This is Kind of Obsessed, a column about all the stuff our team is really, really into right now.
Before Internet virality, there were simply word-of-mouth fads. There were Pogs, yo-yos and Pokémon cards; now there's The Old Guard, whipped coffee and TikTok dance moves. None of it is built to last, but sometimes a fad or a viral sensation shows some durability and becomes a trend. That seems to be happening with Crocs, the spongy, holey, shoes-slash-sandals that are somehow popular with the kids again nearly two decades after their inception.
I was 11 when Crocs first showed up on the rack at our local sports equipment store. I'll admit that, even at that age, I aligned with the shoe's critics; they seemed ugly and floppy, and besides, Teva sandals were already my open-air footwear of choice. But I bought some anyway — a red pair, two or three sizes too big, all that was left in stock — because my best friend had a pair and claimed they were "the best." Because fads.
I rarely wore those Crocs and gave them away before that summer waned into fall. But Crocs came back to me nearly a decade later when the packing list for a months-long wilderness course called for a pair of shoes to wear at camp. I brought an old pair of running sneakers, which served the purpose just fine. But one of my instructors packed some hole-free Crocs as his camp shoe, and when he proclaimed them "the best," I jealously agreed.

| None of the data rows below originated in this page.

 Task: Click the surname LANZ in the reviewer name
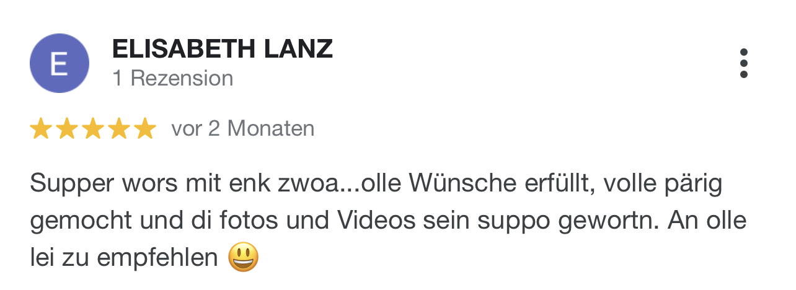click(299, 49)
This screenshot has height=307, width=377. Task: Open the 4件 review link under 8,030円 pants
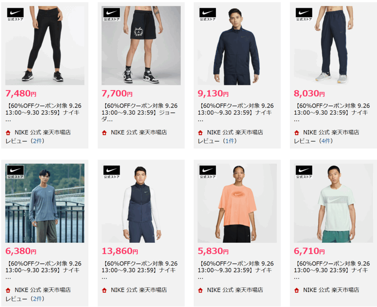(326, 141)
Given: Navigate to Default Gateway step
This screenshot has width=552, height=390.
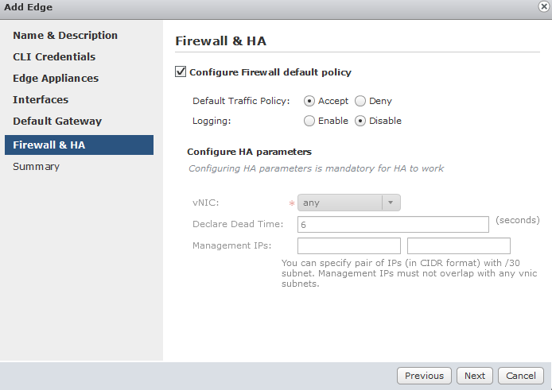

His reasoning, after all, was difficult to debate: Crocs are ideal for camping because they're lightweight, waterproof against the wet ground, and you can clip them to the outside of a backpack or unceremoniously shove them down into the last remaining space available inside. After a long day, it's nice to get out of your wet, dirty, sweaty hiking boots and into a roomy pair of shoes or sandals, and Crocs serve that purpose beautifully.
For some hikers who are more hardcore than I am, even Crocs are too heavy to carry on the trail. But the funky kicks have proven more than once that weird-looking shoes made of foam have their place in society. I've known cooks, teachers and retail workers who all swear by Crocs as the ultimate footwear for their professions.

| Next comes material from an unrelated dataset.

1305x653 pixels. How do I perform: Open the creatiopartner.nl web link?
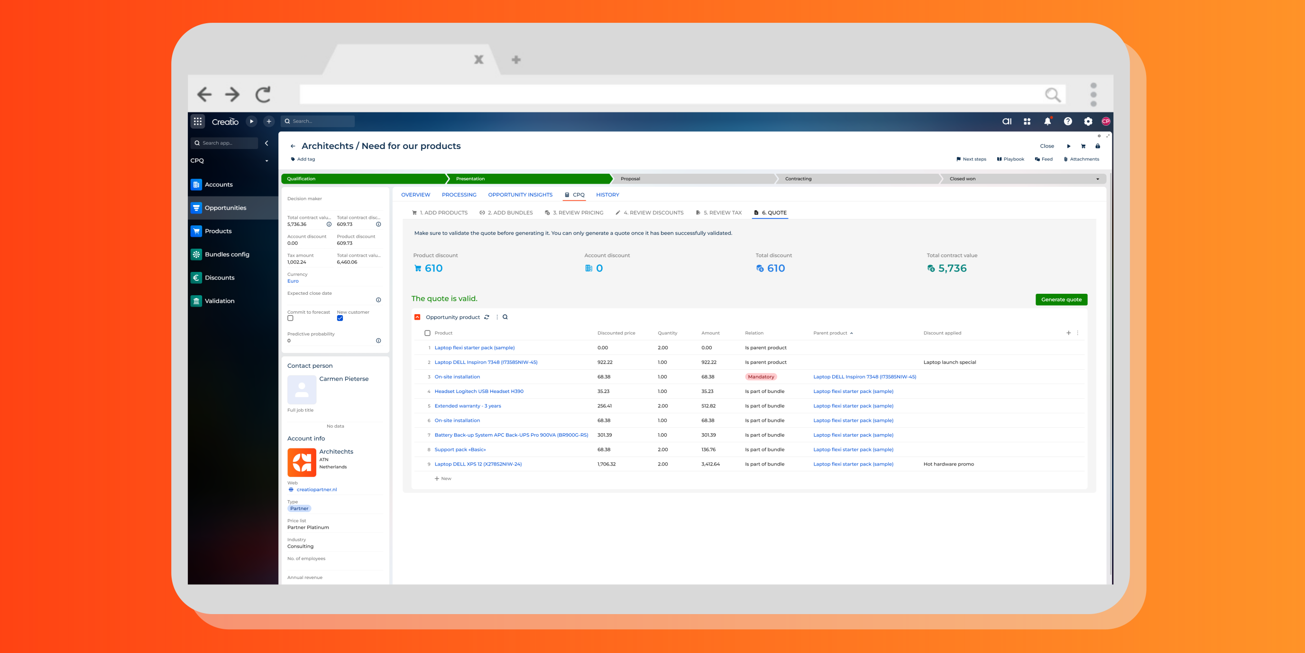click(x=316, y=489)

Perhaps the biggest tribute to Crocs’ enduring relevance is that we now have Crocs alternatives. The running shoe company Hoka One One makes the edgier Hopara, and the same hikers who scoff that Crocs are too heavy might recommend Vivobarefoot's Primus Trail FG, which weighs half as much. Hell, even Kanye's Yeezy brand has plans to sell its own version next year.
These days, I'm partial to Merrell's Hydro Moc. They call to mind Crocs' perforated form but include a heel structure and come in trippy marbled colors. Not that it matters, but I think they look more like crocodiles, too.